Data dominates today’s financial world, and ever-evolving technologies such as machine learning are its able drivers. Technology has brought a notable transition in the way BFSI sector operates today. It has transformed traditional lending practices and processes, unlocking newer and better ways to gauge borrower creditworthiness by leveraging intelligent algorithms.
Since banks deal with a deluge of consumer data, a well-trained machine learning system can run through thousands of customer profiles and build analytical models. It can perform diverse underwriting and credit-scoring tasks in real-time, thus introducing greater speed and accuracy into these processes.
For instance, lenders can leverage machine learning algorithm to study prospective borrowers’ bill payment behaviour via open APIs and come out with accurate credit scores for them for approval.
Differentiation Machine Learning Can Create
Processes such as verifying and extracting essential details from documents are now automatically done using NLP (natural language processing). While doing it manually, even for one borrower, would have taken a lot of time, machine learning performs the same task for multiple borrowers almost instantly. This helps lenders process loan applications faster and approve a larger set of borrowers within minutes.

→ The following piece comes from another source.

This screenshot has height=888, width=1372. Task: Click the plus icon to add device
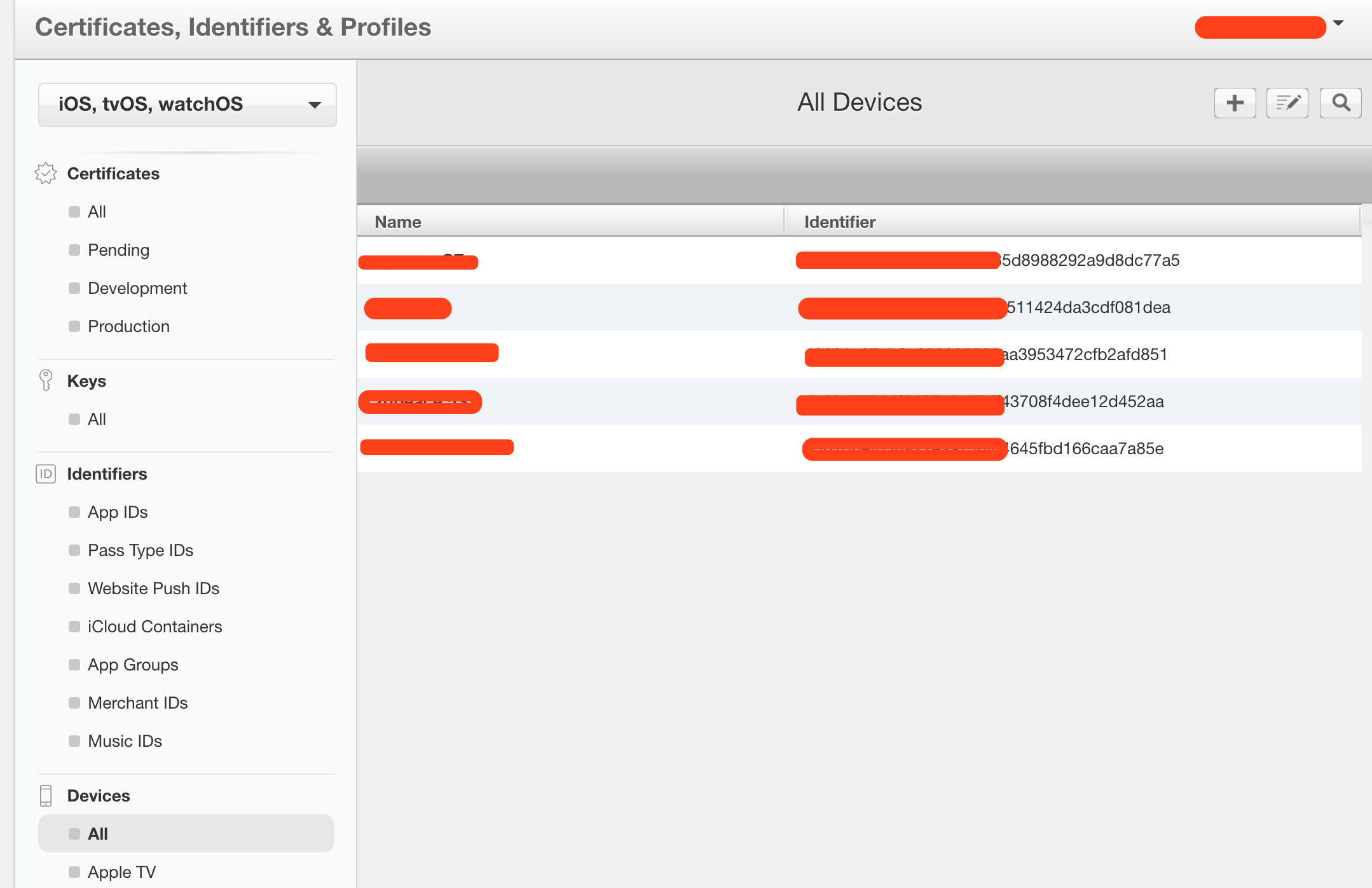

With machine learning, banks can also digitally advise customers and help them make the right investment decisions. Financial advisors or relationship managers are being replaced by digital advisors, which are essentially ML algorithms that keep getting better and better with time and data.
Intelligent algorithms analyse historical data and offer predictions to maximize capital gains while minimizing risks. These algorithms understand the investor’s financial goals and risk capability before presenting the right and relevant investment options.
And that’s not all. Machine learning also has the potential to curb credit frauds, which continues to be the BFSI sector’s one of the major challenges. ML systems detect these frauds by evaluating multiple transactions in real-time, basis certain predefined parameters; this includes mapping every single action taken by a cardholder and highlighting suspicious transactional behaviour using algorithmic calculations.
ML systems can also flag potential cyber fraud or unauthorised access by analysing usage patterns, nature of transactions, location of the query, number of attempts, number of invalid data entries, etc. Banks can immediately notify the user about suspicious activities and block the transaction if need be.
Machine learning can also improve regulatory compliance by learning and remembering the relevant laws and ensuring they are followed to the letter, thus minimizing the risk of human error.
Given the differentiation that they can deliver, banks and NBFCs are heavily investing in machine learning tools to ensure efficient credit profiling and improving their end-customer offerings. Several players in the BFSI domain are already leveraging machine learning to offer best-in-class financial services to customers.
The technology holds significant potential to revolutionise the financial services sector. The difference between surviving and thriving in the BFSI domain in the future could ultimately boil down to those who eagerly embrace evolving technology and those who fail to adapt themselves for this new-age paradigm.